Aside from ransomware attacks, which remain a recurring theme in today's IT / OT landscape and are expected to grow in popularity even further, the last month's security news was once again dotted with high-profile examples of companies losing control of their customer's data - Alibaba, McDonald's, Volkswagen, the list goes on. In this issue, we take a look at what companies should do to prevent such breaches in the first place, how to respond to them, and what you as a customer can do to minimize your exposure online.
Given how ubiquitous the use of cloud computing has become over last couple of years – be it for data processing or cold storage – it is shocking how many organizations still fail to address the basics of cloud security. The reason for this is certainly not the lack of available guidance. Organizations such as the Cloud Security Alliance (CSA) or the Center for Internet Security (CIS) do valuable work to empower organizations to perform a secure transition into the cloud and keep their systems protected. In an article for Cybersecurity Magazine, Tom Madsen examines the recently updated CIS Controls® v8, highlighting what has changed compared to previous versions.
Being able to quickly identify an attack and respond to it can make all the difference between a minor incident and a major data breach. In order to do so, companies must lay the foundation for effective threat detection and incident response processes early on. In Cybersecurity Magazine, Mark Harrison shares his recommendations on where to start and what capabilities to prioritize.
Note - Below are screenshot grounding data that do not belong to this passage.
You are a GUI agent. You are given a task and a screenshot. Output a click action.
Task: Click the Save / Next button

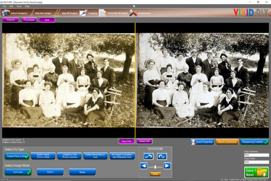[256, 172]
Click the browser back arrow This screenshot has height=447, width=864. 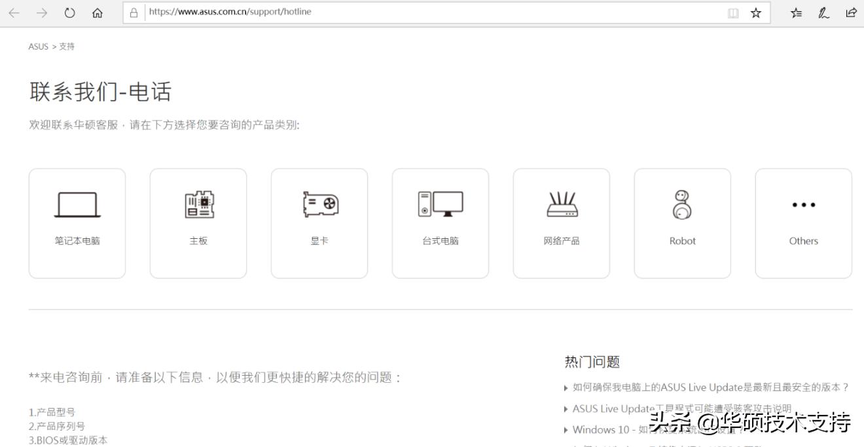click(x=14, y=12)
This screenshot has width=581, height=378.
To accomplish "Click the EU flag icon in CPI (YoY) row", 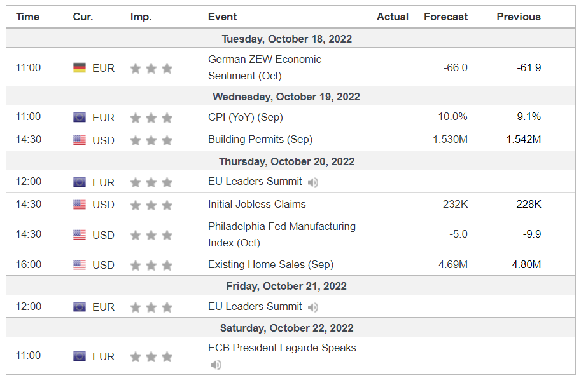I will [80, 118].
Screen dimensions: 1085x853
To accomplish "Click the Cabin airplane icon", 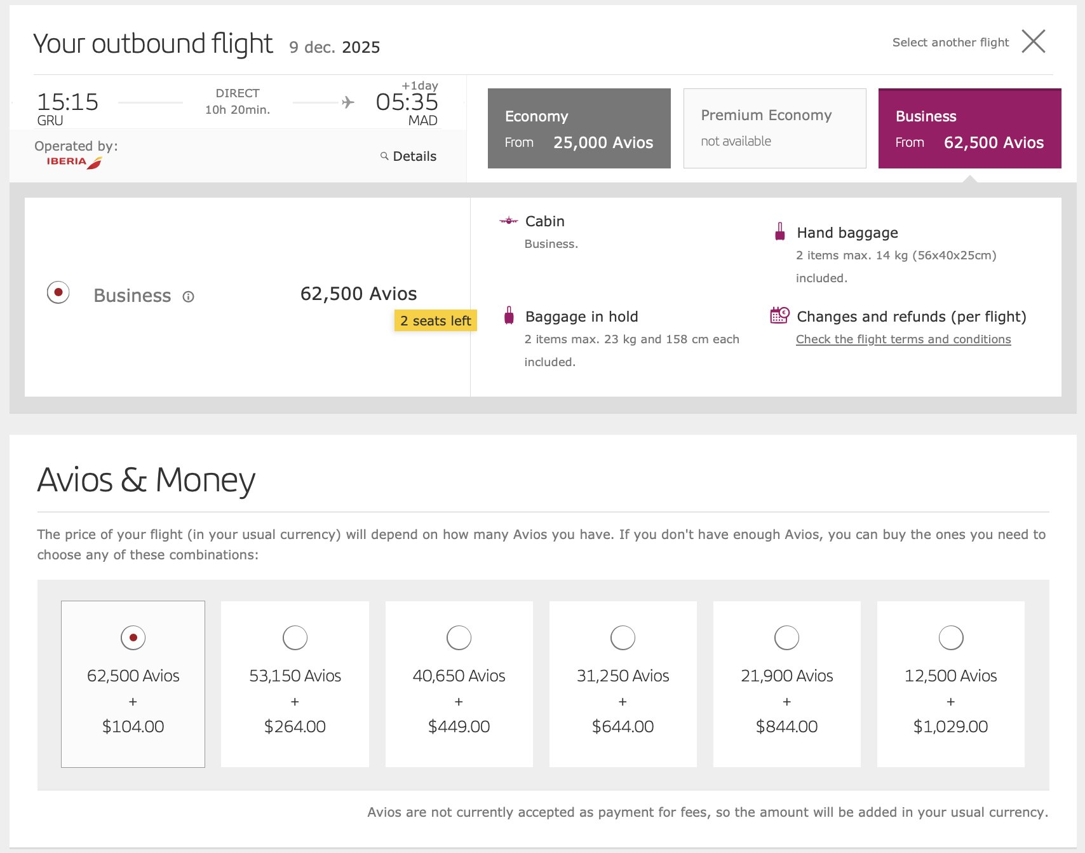I will tap(509, 221).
Even the most elaborate security framework does not guarantee immunity against a compromise. When things go south and customer data gets breached, it is important to respond appropriately. Crucially, incident response should not stop at containing the breach and eliminating the imminent threat, but must also include communicating the impact of the breach to affected customer in a timely and factual manner.
As private individuals using the internet for a variety of tasks in our day-to-day life, it may seem futile to worry about the security controls of each and every service provider. At the end of the day, it is a matter of trust, since there is no way of controlling or even verifying how your data is protected outside of your premises. What you can control, however, is who you trust your data with in the first place, especially as more and more companies manage to establish themselves in a small but growing niche offering privacy-first services.
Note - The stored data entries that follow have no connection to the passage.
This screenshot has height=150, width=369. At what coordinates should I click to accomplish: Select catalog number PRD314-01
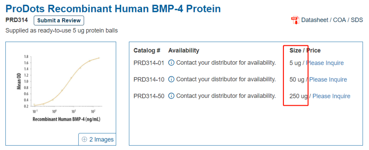149,63
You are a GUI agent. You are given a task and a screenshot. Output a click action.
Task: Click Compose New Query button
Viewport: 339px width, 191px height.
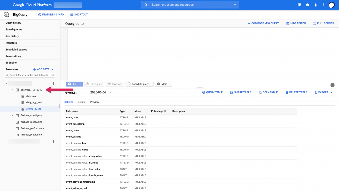tap(263, 23)
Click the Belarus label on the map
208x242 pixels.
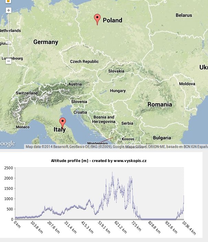click(184, 15)
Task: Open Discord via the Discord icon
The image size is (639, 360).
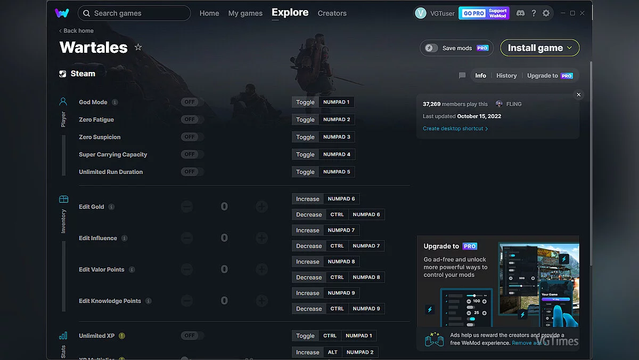Action: coord(520,13)
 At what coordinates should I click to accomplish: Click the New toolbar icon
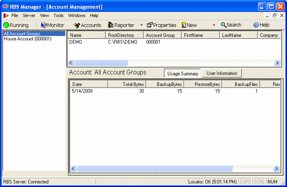[184, 25]
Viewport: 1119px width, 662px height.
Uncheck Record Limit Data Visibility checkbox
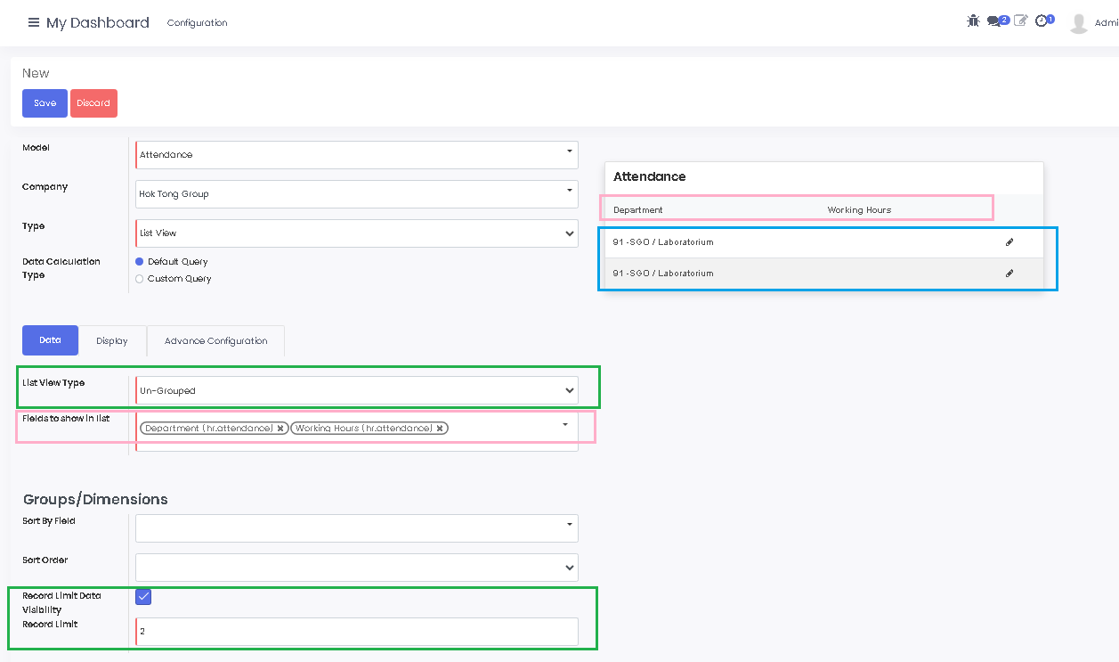point(143,596)

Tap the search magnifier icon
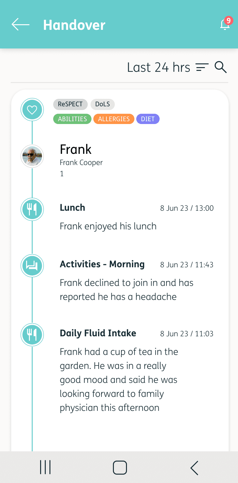221,67
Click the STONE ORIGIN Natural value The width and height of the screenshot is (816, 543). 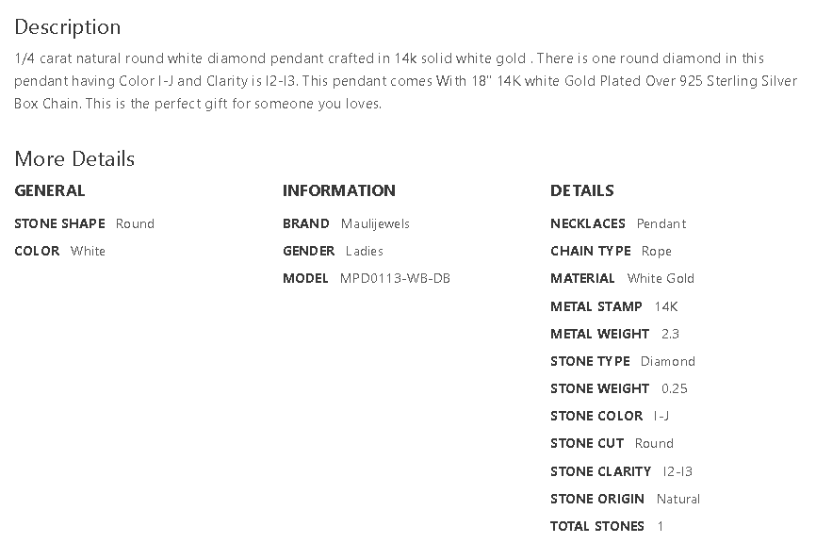(678, 499)
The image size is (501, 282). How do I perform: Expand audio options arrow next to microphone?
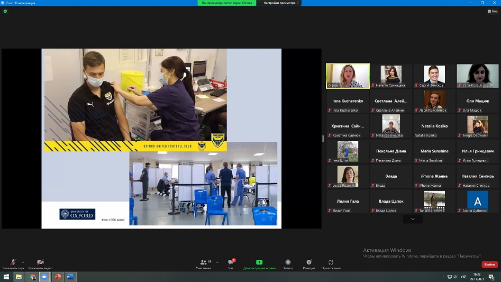(x=23, y=262)
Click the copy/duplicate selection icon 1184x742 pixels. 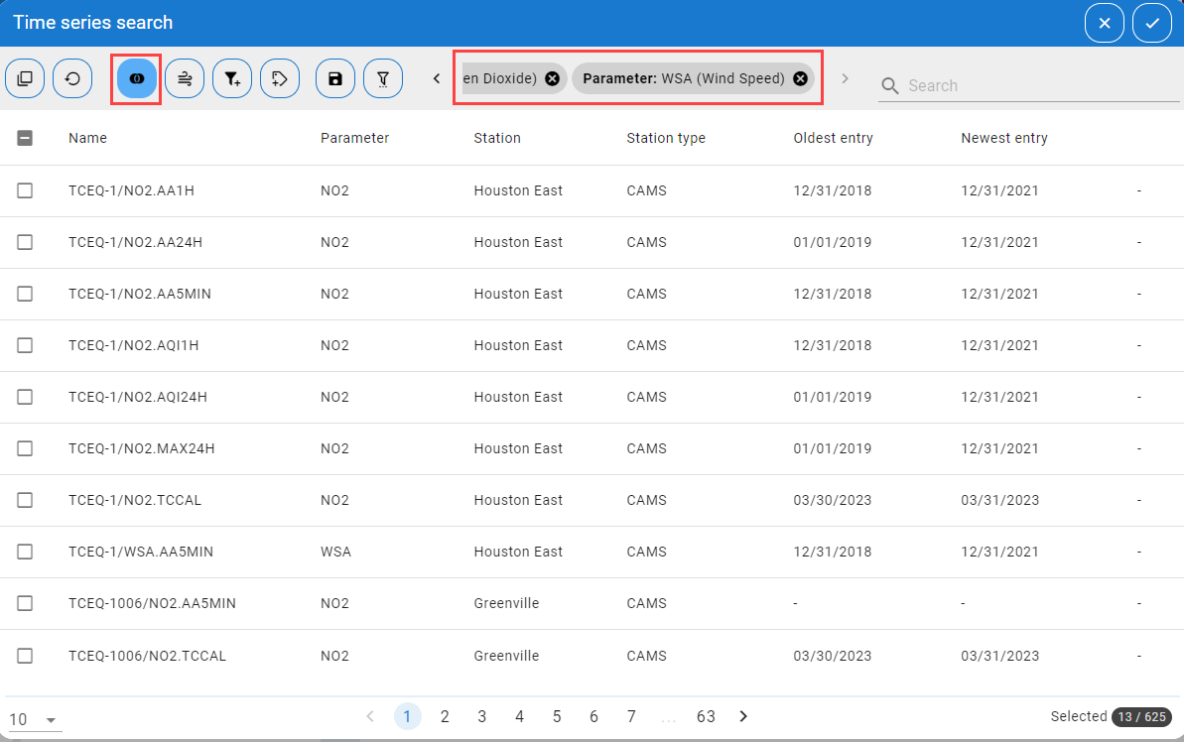25,78
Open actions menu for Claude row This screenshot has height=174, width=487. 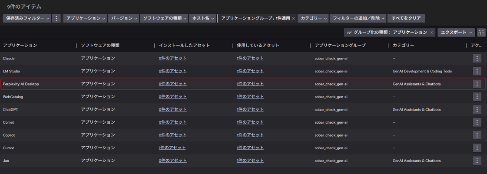[x=477, y=58]
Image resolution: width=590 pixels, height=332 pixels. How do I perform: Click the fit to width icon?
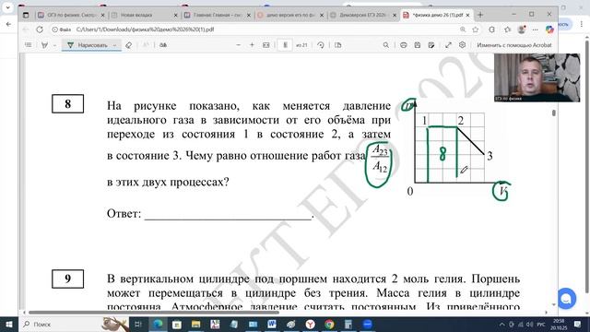pyautogui.click(x=266, y=45)
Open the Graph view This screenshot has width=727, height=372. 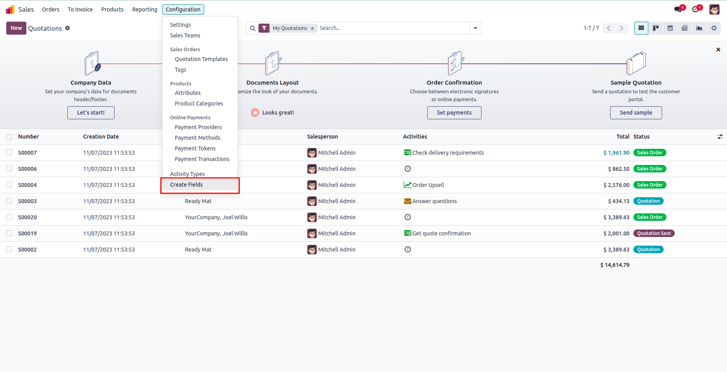tap(699, 28)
Search is just one of the many services that may be tracking your every step online, mostly to serve targeted ads. In a recent report, the Norwegian Consumer Council is looking at surveillance-based advertising and its harmful consequences on individuals and on society, which include discrimination, misinformation, security and privacy risks. Importantly, there are viable alternatives to these practices that allow ads to be shown in relevant places without pervasive tracking.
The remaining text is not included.